KI-Chip-Champion Nvidia mit Hauptsitz im kalifornischen Santa Clara hat mit seinem Zahlenwerk für das abgelaufene vierte Quartal die Erwartungen der Börsianer erneut klar übertroffen. Konkret weist Nvidia einen Quartalsumsatz von 68 Milliarden Dollar aus, was einem Plus von 73 Prozent gegenüber demselben Vorjahreszeitraum entspricht. Analysten hatten einen Umsatz von "lediglich" 65 Milliarden Dollar erwartet.
Auch beim Gewinn pro Aktie lag Nvidia deutlich über den Erwartungen. So gab der kalifornische Chip-Riese einen Gewinn pro Aktie von 1,62 US-Dollar und damit beinahe eine Verdoppelung des Gewinns bekannt. Die Börsianer rechneten hier mit 1,53 US-Dollar pro Anteilschein.
"Die Nachfrage nach Rechenleistung wächst exponentiell", erläuterte Konzernchef Jensen Huang. Mit der kommenden Prozessorgeneration Vera Rubin werde das Unternehmen seine führende Marktposition weiter ausbauen, prophezeit Huang.
Für das laufende neue Quartal peilt Nvidia Erlöse von 78 Milliarden Dollar an, bei einer Schwankungsbreite von 2 Prozent.
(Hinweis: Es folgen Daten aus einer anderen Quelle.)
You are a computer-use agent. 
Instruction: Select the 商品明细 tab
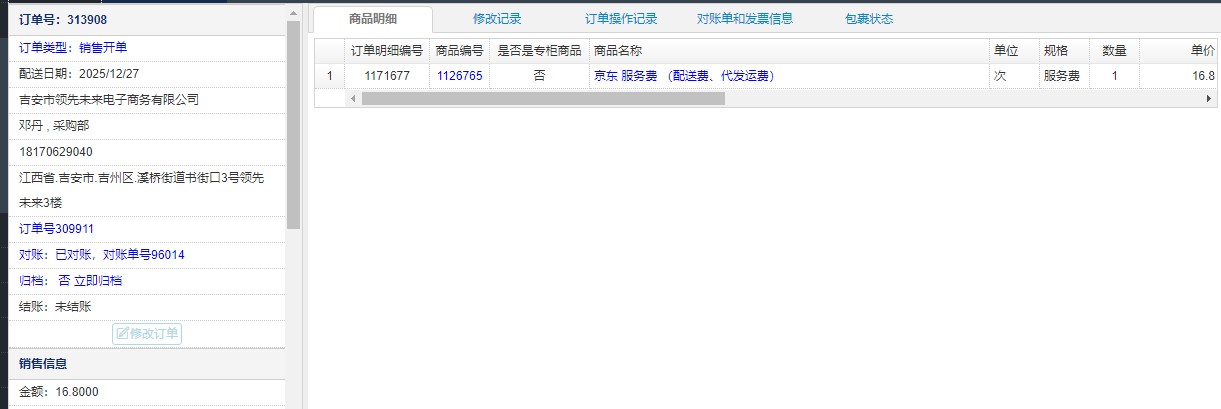(373, 19)
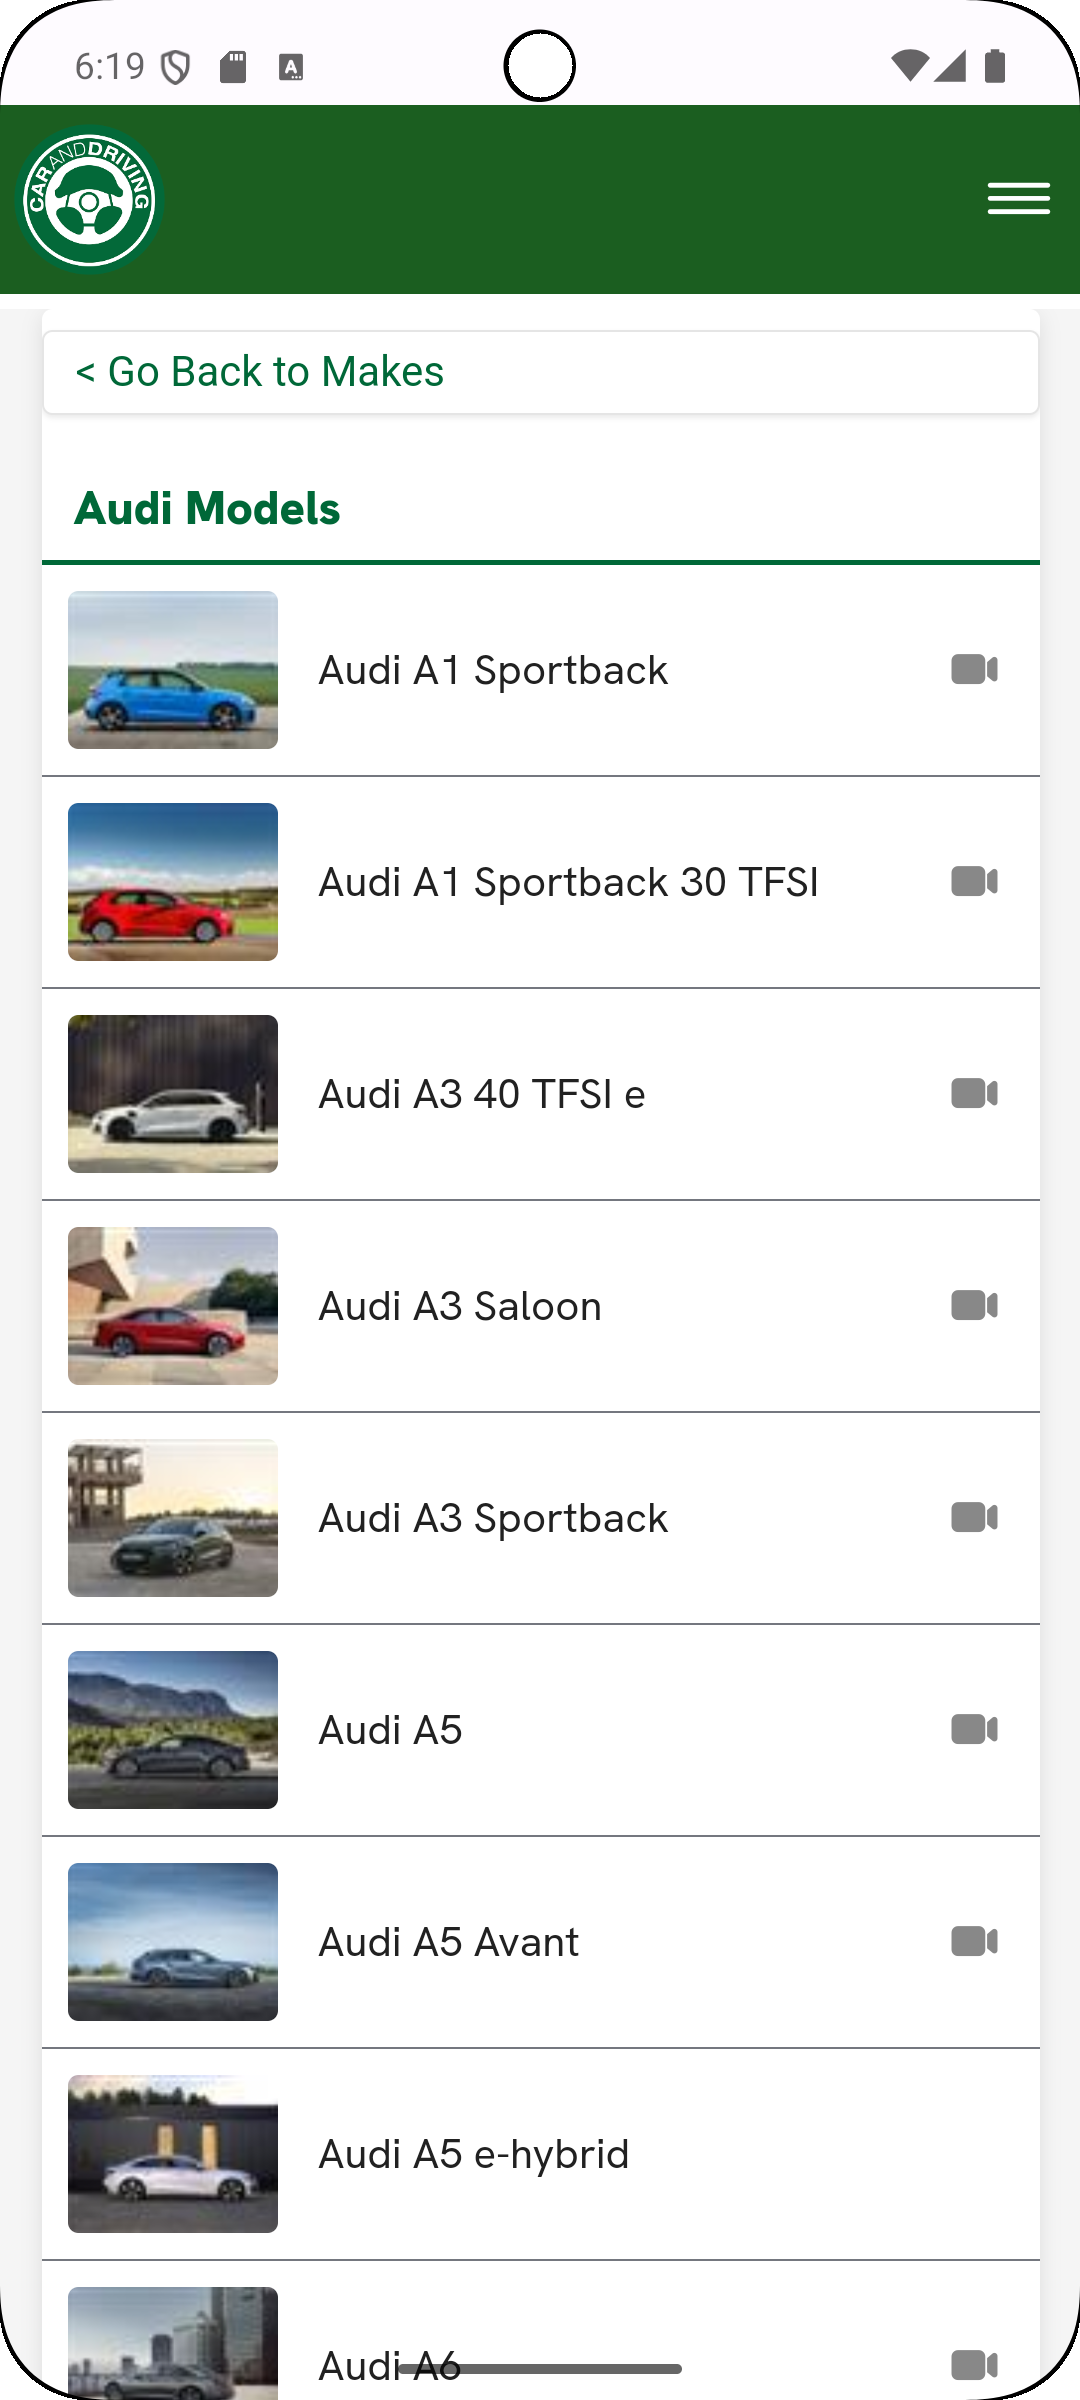Tap the Audi A5 car thumbnail
This screenshot has height=2400, width=1080.
point(173,1730)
Die bereinigte operative Gewinnmarge werde voraussichtlich bei 74,9 bis 75 Prozent liegen. Im abgelaufenen Quartal lag sie bei 75,2 Prozent. Anleger hoffen auf eine Fortsetzung einer wahnwitzigen Wachstumsstory: Zuvor hatte Nvidia die Umsatzerwartungen des Marktes in dreizehn aufeinanderfolgenden Quartalen übertroffen.
Nach Bekanntgabe der Zahlen für das abgelaufene vierte Quartal legte der Aktienkurs von Nvidia um knapp 5 Prozent zu und kletterte über die Marke von 200 US-Dollar. Damit ist das Rekordhoch aus dem November von rund 210 Dollar wieder in Sichtweite. Nvidia ist die wertvollste Börsenfirma der Welt, mit aktuell rund 4,8 Billionen Dollar Börsenwert.
Und die Aussichten, dass es so bleibt, stehen nicht schlecht. Denn die Big-Tech-Konzerne wollen ihre Investitionen in KI-Infrastruktur nochmals deutlich erhöhen. Allein die Techriesen Alphabet, Amazon, Meta und Microsoft hatten bei Vorstellung ihrer Jahreszahlen angekündigt, ihre Investitionen im Jahr 2026 auf die Rekordsumme von rund 650 Milliarden Dollar zu erhöhen. Das meiste Geld davon dürfte in Rechenzentren fliessen – und dort vor allem für den Einsatz von den speziellen Nvidia-Chips draufgehen.